Just before the annual VR/AR conference Oculus Connect 6, Facebook CEO Mark Zuckerberg released a teaser video hinting at a software-based hand and finger recognition system. Today, the company revealed that the feature will indeed come to Oculus Quest in a software update next year, following another major development: Oculus Link, a hardware/software solution that will enable the Quest to display Rift games from a PC.
Hand-tracking uses sophisticated AI to help a computer (such as a VR or AR system) recognize the shapes of hands and individual fingers, interpreting gestures as input commands. A wave of the hand left or right may switch pages; pointing at an object might select it; grasping the object could allow you to manipulate it in 3D space. Microsoft’s HoloLens has used a similar system for input since its release, rather than requiring hand-held controllers.
The ability of a computer to recognize hands and individual fingers without hand-held controllers isn’t new, but achieving the same functionality in software could be a big deal for Oculus. Leap Motion was an early promoter of the idea and sold $80 tracking accessories for the purpose, before its acquisition by UltraHaptics (and collective rebranding as UltraLeap) earlier this year.
Facebook says that no additional hardware will be required for Quest: the feature it will run directly from the headset, with “no active depth-sensing cameras, additional sensors, or extra processors required.” It will launch as an experimental feature for consumers and an SDK for developers in early 2020.

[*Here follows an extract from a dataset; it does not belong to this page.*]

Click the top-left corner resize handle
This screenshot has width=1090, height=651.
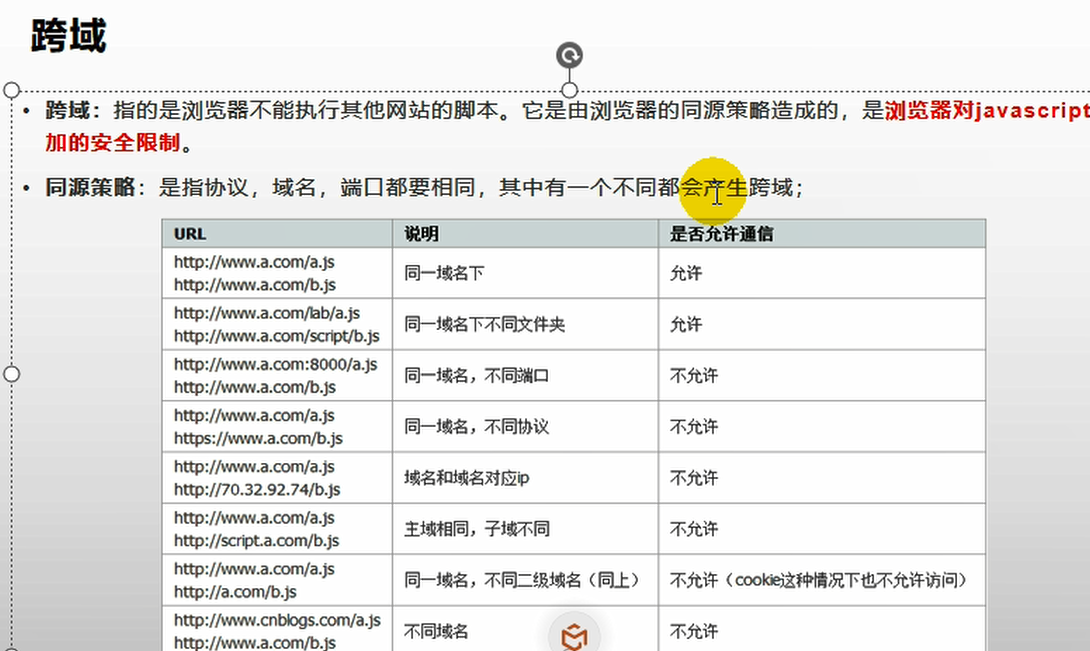tap(12, 90)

Above: Facebook boss Mark Zuckerberg talks about Oculus Link.
By comparison, Oculus Link will use a USB-C connection to cleanly display Rift content generated by a VR-capable PC. As Quest comes with a USB-C to USB-C cable, that may be all that’s needed for some PCs; another cable may be needed for other machines. Scheduled to be released in November, it expands the library of content that can be enjoyed on a Quest beyond the games and apps that run natively on the device.